* _ENTRIES SUPPLIED_
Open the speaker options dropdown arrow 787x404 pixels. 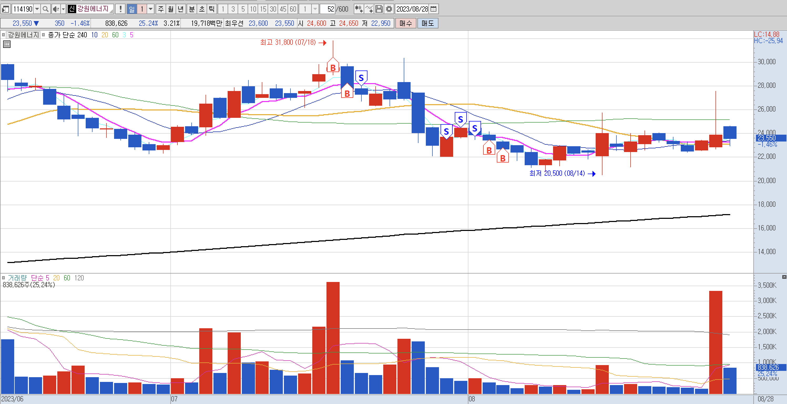(63, 9)
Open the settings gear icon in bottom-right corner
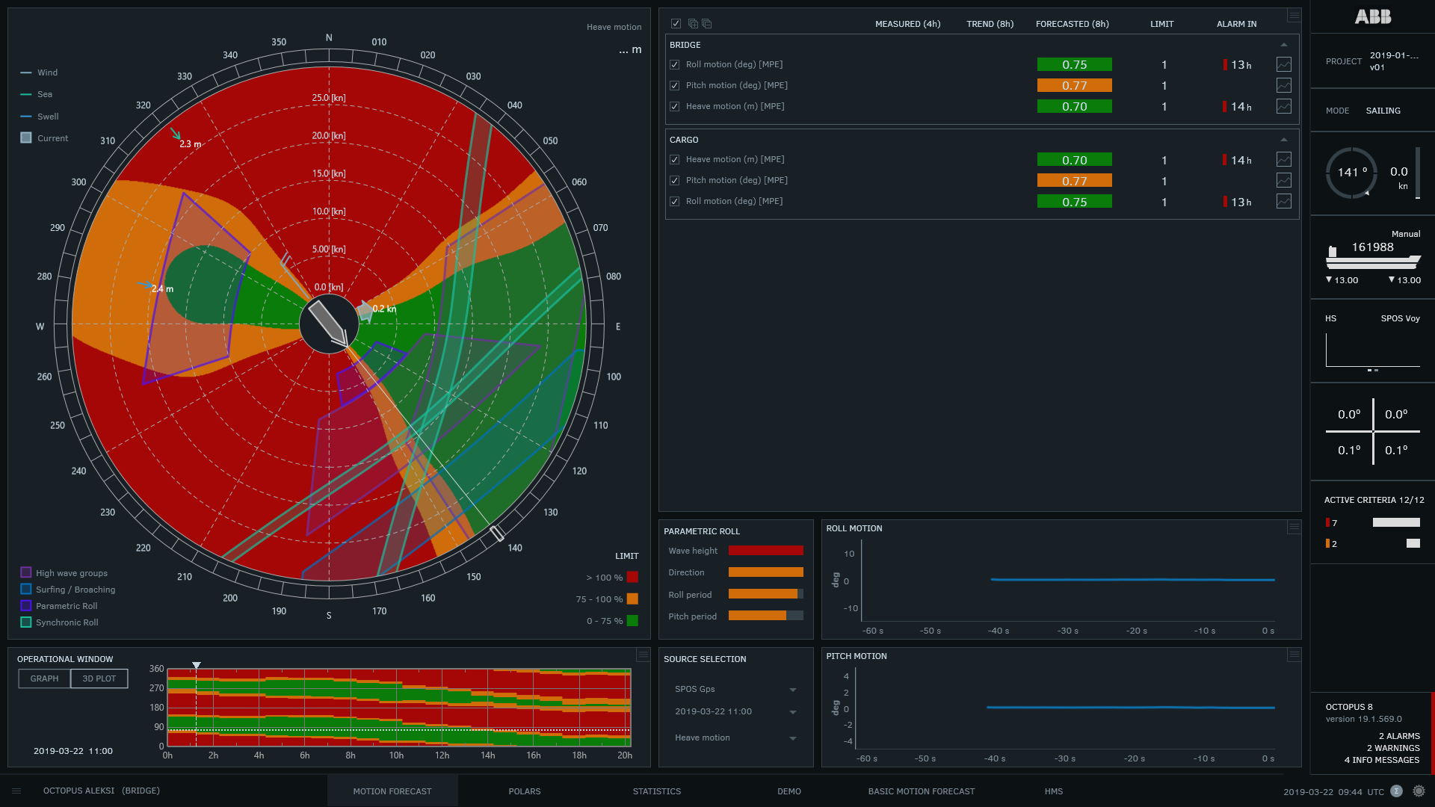The height and width of the screenshot is (807, 1435). [x=1418, y=791]
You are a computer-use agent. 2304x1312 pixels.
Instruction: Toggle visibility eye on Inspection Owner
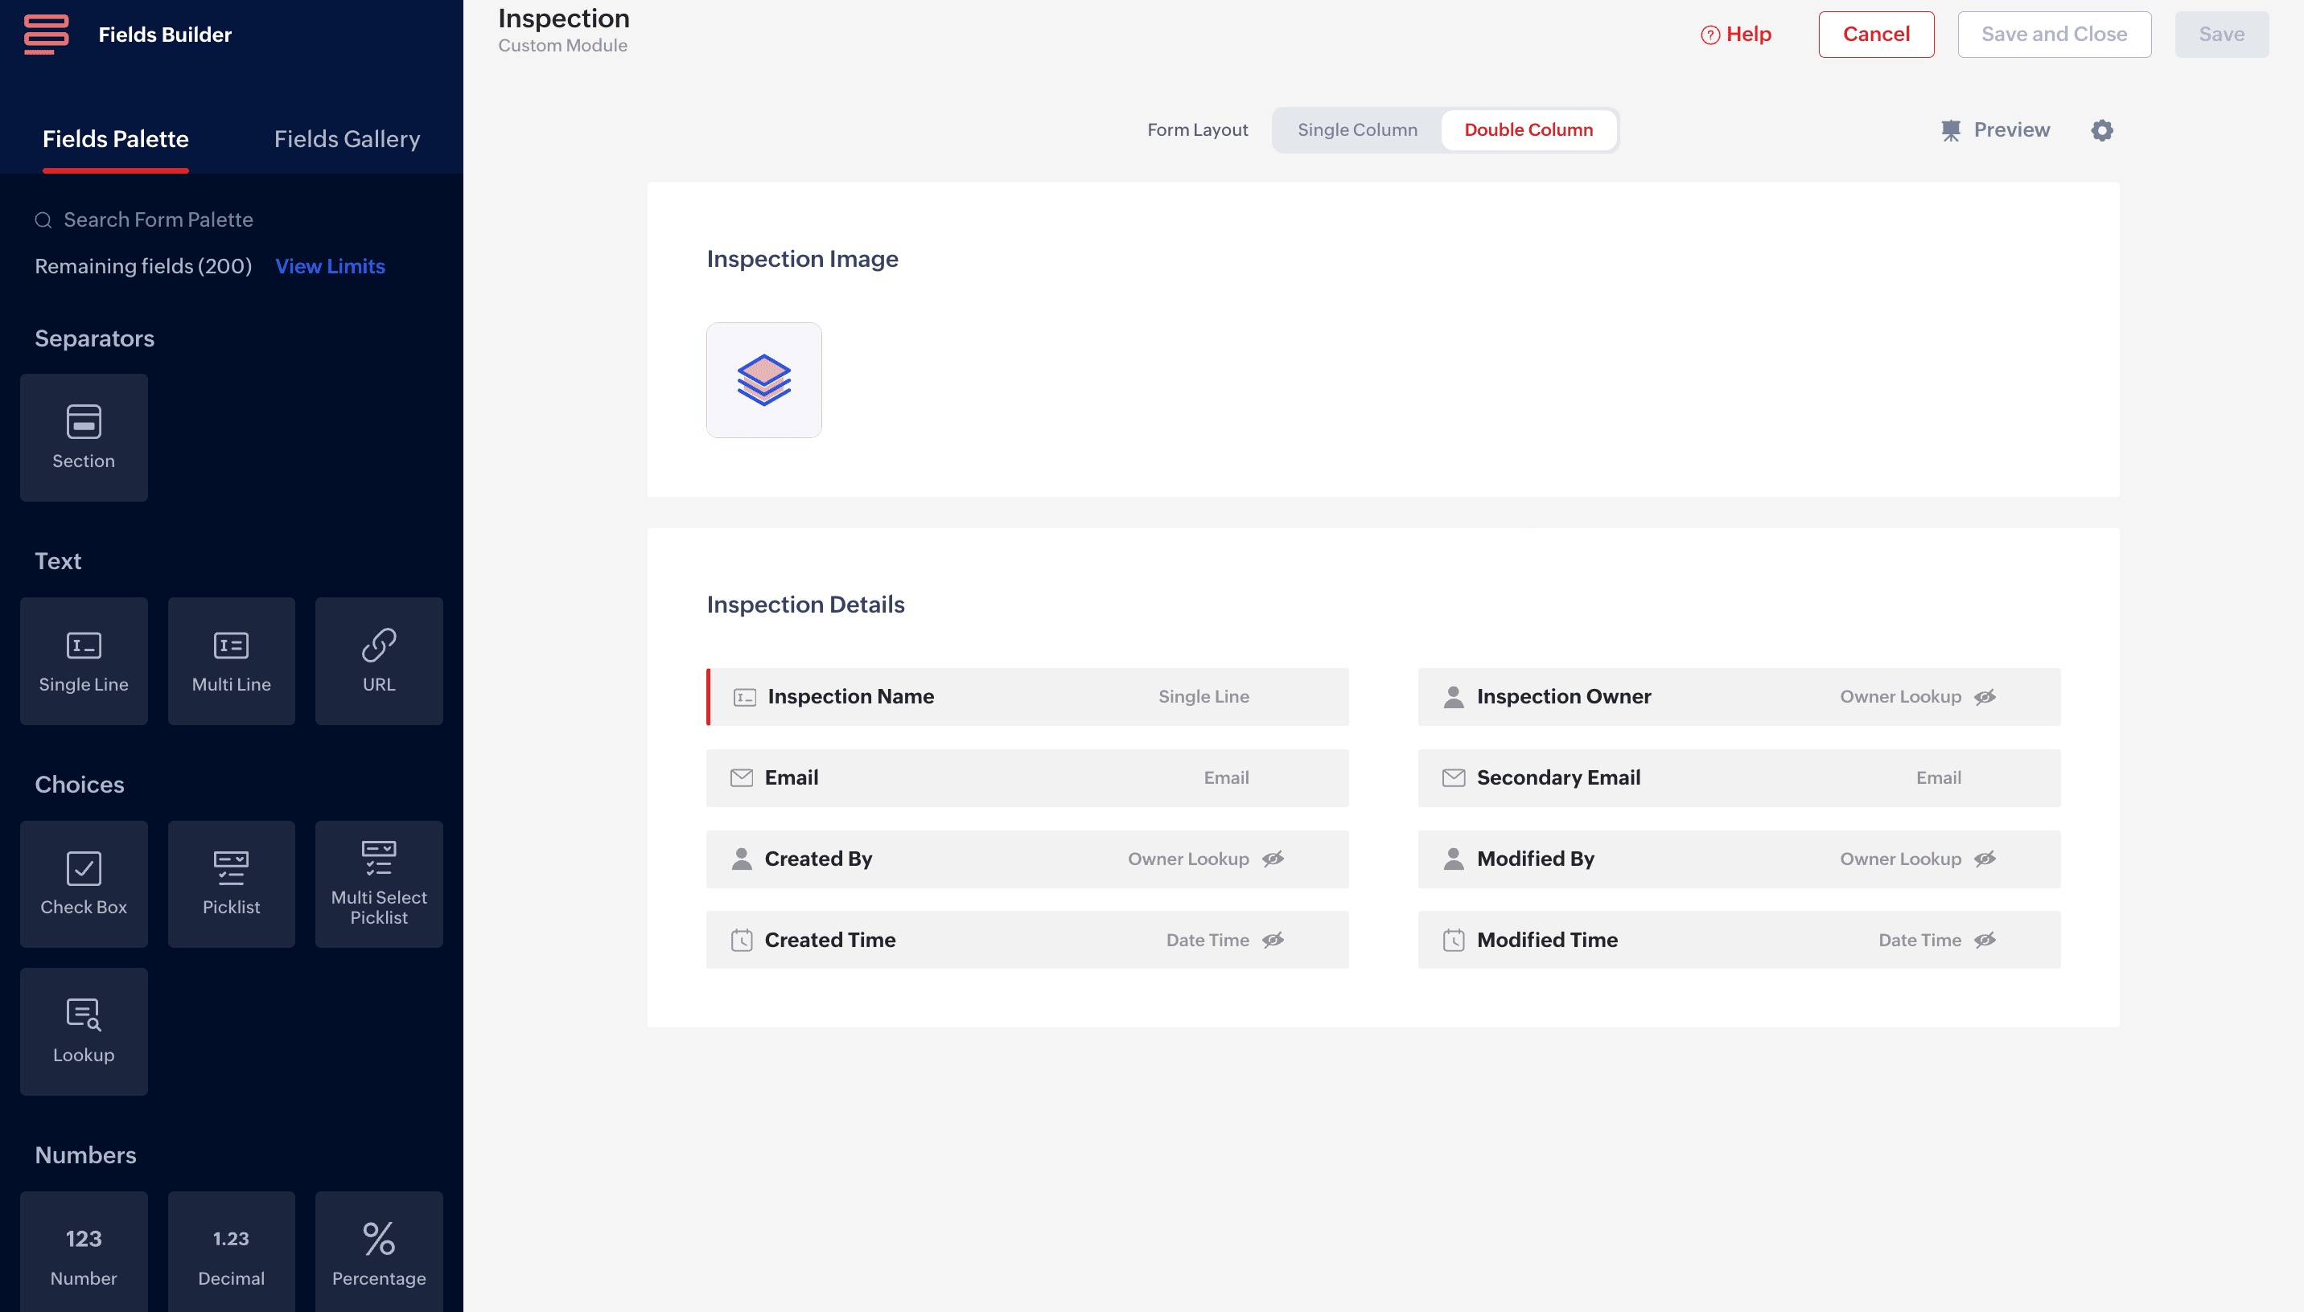(x=1985, y=697)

* _ASSIGNED TASK_
Extract, character for character, every line from the one that holds "Instruction: Toggle visibility" through the end of the entries above. Include both boundary lines and no pictures.

* _EXPECTED ANSWER_
Instruction: Toggle visibility eye on Inspection Owner
(x=1985, y=697)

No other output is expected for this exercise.